#### Dataset records ####

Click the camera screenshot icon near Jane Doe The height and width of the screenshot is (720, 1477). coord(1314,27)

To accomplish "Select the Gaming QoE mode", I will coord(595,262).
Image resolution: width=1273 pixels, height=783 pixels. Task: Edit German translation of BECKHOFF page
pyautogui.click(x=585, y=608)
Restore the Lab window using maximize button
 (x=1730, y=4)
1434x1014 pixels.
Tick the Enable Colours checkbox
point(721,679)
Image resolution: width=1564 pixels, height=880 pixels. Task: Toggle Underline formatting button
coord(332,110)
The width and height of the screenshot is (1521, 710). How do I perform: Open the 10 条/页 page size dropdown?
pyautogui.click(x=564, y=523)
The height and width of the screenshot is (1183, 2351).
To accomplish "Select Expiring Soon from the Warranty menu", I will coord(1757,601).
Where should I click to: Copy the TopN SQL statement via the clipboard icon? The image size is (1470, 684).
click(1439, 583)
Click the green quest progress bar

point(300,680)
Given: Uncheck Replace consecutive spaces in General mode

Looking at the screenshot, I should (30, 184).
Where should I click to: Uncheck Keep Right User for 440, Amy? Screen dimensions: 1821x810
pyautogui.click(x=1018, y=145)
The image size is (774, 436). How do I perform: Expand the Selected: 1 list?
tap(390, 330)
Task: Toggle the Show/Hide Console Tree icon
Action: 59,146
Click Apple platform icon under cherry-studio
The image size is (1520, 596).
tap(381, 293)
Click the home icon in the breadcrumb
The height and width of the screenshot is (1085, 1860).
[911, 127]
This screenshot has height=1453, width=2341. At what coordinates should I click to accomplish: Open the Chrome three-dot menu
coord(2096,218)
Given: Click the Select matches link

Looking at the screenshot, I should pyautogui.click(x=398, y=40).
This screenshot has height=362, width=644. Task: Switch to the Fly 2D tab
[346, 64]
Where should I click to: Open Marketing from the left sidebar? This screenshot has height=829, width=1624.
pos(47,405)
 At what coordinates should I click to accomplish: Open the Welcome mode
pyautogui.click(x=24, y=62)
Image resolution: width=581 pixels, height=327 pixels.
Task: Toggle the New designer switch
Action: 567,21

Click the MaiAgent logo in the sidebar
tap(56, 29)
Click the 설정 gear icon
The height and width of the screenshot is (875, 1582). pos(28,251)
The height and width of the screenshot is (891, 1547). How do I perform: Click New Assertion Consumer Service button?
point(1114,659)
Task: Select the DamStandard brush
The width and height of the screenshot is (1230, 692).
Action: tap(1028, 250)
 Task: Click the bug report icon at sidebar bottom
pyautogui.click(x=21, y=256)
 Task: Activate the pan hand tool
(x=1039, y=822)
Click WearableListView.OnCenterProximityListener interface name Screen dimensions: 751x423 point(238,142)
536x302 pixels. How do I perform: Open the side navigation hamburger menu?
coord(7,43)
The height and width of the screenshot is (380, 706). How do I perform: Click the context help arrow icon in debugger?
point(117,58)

####

## The problem:
Search the listing above for lines containing "will", and copy them.

## Reply to the task:
To accomplish "Select the Gaming QoE mode", I will coord(595,262).
To accomplish "Select Expiring Soon from the Warranty menu", I will coord(1757,601).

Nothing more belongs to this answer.